BEST PRACTICES

BENCHMARKING

5 ways to define your universe

Benchmarking with other companies is a fantastic way to learn what you could be doing better, and to get ideas for initiatives, formats or channels you might like to try in your own internal communications.

Internal communications benchmarking is particularly valuable because communicators in one company don’t often see the work that those in other companies are doing. It’s different in consumer branding, when you see your competitors’ ads (and those of unrelated brands) online, on air, in social media and in trade pubs.

At Tribe, we’ve pulled together participants and developed the questions for many benchmarking projects for our clients. We’ve also done a lot of benchmarking for our own research, such as how large employers were handling communications during the pandemic.

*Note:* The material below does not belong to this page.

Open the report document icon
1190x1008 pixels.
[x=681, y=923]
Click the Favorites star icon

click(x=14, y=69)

When you’re developing a benchmarking study, we’d suggest these five considerations for scope and structure:

Widen your focus

If you’re in manufacturing, for instance, you’ll certainly want to include other manufacturing companies in your pool of participants. But you could also look for manufacturers in industries that are unrelated to yours. For instance, if you’re an apparel manufacturer, you might be surprised by what you learn from communicators working in pharma, mining or aviation.

Discover other audiences

Continuing with our apparel manufacturer example above, talking with communicators who are also working with plant employees is an obvious choice. But think about other non-desk or unwired employee audiences as well. For instance, what solutions are being used to communicate with doctors, nurses and other clinicians in hospital setting? How are rideshare services hotels, or pest control companies communicating?

Think about geography

Are you a global company with employees in more than 30 countries? Or are you located only in North America in a handful of offices? Invite participants with similar footprints to your company’s. If you’re dealing with issues like time zones, multiple languages and national cultural differences, it will be helpful to hear how other communicators are crossing hurdles like translations and scheduling town halls.

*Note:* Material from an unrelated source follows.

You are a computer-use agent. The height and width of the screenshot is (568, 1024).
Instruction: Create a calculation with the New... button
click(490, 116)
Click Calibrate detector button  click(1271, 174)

Ask one question at a time

Stick to measuring one factor per question. For instance, if you’re interested in human-to-human channels, you might come up with a question like this: “How effective do you find manager cascades and corporate town halls?” But that’s lumping manager communications in with executive leadership communications — which are two very different things. Compound questions won’t yield very useful results.

Allow room to explore

Quantitative results are the primary goal of most benchmarking projects. But open-ended questions can provide nuance and context that you won’t get from multiple choice and yes-or-no questions. Offer at least a few opportunities in your survey for participants to elaborate on what they can share about the challenges and solutions that are the real reason for your benchmarking study.